Packer: Azure storage account type for OS & additional data disks not set correctly when capturing managed images in 1.3.4

Created on 12 Feb 2019  路  40Comments  路  Source: hashicorp/packer

Seems like 1.3.4 has a regression where the storage account type for both the OS and additional data disks defaults to Standard_LRS even when managed_image_storage_account_type is set to Premium_LRS.

Will work on getting you guys the debug log output and a repro case. I'm a little frustrated to be reporting regressions in both 1.3.3 and 1.3.4. :disappointed:

buildeazure regression upstream-bug

Most helpful comment

@paulmey is at Microsoft and can probably provide more details than I can.

All 40 comments

The repro template is essentially the same as the one I reported for #7077: https://gist.github.com/danports/419e4ea77fdb36cc455c0a4358409e1a

The storage account type for both OS and additional data disks is getting set correctly on 1.3.2.

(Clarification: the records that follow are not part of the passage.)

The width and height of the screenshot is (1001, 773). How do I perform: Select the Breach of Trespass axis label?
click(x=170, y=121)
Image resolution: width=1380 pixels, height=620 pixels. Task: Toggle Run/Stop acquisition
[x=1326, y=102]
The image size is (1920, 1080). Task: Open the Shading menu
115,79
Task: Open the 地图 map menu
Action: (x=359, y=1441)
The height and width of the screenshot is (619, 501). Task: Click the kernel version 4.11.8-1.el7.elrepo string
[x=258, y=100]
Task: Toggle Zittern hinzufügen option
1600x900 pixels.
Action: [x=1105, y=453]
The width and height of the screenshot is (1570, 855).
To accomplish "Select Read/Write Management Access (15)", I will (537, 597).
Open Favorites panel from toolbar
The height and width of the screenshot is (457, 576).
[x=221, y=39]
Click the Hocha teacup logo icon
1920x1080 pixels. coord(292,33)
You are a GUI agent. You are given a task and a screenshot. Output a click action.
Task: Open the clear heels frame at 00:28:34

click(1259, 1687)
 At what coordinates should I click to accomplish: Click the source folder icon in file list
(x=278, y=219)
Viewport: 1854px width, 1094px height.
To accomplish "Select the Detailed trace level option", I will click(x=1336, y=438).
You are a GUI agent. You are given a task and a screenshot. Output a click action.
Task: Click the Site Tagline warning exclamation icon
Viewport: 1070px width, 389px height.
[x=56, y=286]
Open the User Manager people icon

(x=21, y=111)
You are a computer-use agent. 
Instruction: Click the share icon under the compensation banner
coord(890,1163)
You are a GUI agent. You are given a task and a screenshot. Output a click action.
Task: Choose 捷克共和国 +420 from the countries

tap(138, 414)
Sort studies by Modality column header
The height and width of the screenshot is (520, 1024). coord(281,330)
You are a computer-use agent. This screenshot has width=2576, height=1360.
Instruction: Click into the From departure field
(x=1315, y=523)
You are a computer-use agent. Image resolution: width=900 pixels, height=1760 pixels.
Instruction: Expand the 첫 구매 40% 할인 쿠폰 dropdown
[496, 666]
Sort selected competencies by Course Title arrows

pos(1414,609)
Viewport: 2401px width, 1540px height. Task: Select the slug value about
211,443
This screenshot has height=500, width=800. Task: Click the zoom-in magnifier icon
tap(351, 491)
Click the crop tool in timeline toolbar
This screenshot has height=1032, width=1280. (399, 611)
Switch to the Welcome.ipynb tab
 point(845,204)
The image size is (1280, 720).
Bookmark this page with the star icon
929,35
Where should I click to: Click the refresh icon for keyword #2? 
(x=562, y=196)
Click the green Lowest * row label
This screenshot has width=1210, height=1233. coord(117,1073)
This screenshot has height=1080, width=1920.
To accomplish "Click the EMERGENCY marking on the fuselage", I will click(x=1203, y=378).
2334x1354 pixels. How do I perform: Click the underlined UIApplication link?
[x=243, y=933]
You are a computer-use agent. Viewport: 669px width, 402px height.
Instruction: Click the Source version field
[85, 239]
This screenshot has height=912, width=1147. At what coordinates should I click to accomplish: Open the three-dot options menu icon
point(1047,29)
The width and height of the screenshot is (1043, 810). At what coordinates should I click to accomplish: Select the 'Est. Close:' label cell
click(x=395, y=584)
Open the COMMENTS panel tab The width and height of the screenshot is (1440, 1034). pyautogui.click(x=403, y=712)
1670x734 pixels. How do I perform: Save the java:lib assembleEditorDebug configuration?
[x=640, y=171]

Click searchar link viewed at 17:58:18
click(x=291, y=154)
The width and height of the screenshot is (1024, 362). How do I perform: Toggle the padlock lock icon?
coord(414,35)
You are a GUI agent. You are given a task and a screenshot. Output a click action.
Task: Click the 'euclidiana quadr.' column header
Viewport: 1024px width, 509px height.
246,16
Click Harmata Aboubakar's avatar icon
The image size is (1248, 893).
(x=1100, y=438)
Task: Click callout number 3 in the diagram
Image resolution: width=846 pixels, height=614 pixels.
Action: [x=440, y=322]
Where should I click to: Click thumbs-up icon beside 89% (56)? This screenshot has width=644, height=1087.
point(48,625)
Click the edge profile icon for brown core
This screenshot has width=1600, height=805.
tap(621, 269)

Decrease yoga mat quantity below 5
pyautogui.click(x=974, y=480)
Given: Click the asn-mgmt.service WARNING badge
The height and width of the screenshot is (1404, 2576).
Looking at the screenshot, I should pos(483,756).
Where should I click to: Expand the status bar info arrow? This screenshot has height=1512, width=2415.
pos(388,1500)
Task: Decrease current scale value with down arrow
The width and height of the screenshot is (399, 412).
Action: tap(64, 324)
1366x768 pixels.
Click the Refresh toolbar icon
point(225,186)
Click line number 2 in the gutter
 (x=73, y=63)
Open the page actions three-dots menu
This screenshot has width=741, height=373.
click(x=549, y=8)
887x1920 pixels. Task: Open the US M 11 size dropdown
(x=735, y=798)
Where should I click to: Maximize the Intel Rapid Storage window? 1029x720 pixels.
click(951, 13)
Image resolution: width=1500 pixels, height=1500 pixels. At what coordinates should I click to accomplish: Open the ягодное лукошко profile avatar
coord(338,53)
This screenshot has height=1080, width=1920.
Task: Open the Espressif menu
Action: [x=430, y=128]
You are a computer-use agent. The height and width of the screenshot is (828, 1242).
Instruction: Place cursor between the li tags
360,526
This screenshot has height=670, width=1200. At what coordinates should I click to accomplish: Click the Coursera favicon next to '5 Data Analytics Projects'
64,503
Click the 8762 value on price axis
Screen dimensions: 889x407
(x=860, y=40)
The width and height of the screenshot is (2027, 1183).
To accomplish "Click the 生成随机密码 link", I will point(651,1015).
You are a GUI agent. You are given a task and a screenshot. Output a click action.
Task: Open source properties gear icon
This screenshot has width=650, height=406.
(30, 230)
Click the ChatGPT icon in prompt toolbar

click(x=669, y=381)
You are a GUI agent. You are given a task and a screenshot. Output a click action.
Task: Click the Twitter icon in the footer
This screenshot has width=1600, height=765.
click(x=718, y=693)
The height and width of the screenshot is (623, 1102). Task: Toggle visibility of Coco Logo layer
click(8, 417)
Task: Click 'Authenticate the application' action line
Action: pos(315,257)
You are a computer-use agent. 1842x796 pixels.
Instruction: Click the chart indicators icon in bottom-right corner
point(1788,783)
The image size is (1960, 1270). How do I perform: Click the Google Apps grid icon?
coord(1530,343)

Sorry @danports. You're right. We are working to address this.

I can confirm the issue in 1.3.4. I re-ran against master and the issue has been fixed.

/cc @paulmey

Thanks @boumenot. Is the fix available in any of the public Docker builds yet?

Unfortunately, I am not knowledgeable about that side of the house. I suspect only releases are made available, but @SwampDragons would know.

That's correct. We only update the public docker builds for true releases. I am happy to generate a binary for you to use in the meantime.

Sure, if you have one, I could give it a shot. I upgraded to 1.3.4 for the #7077 fix only to discover this and downgrade back to 1.3.2 again. :expressionless:

Not sure which architecture you need so...

windows:packer.zip

osx:
packer.zip

linux:
packer.zip

Yep, running a sample build now, looks like it is working. Thanks! Any idea when 1.3.5 will be out?

Nope, I spoke too soon - this is still broken with the build provided. The temporary disks spun up by Packer are premium disks, but the disks in the managed image Packer captures are standard disks.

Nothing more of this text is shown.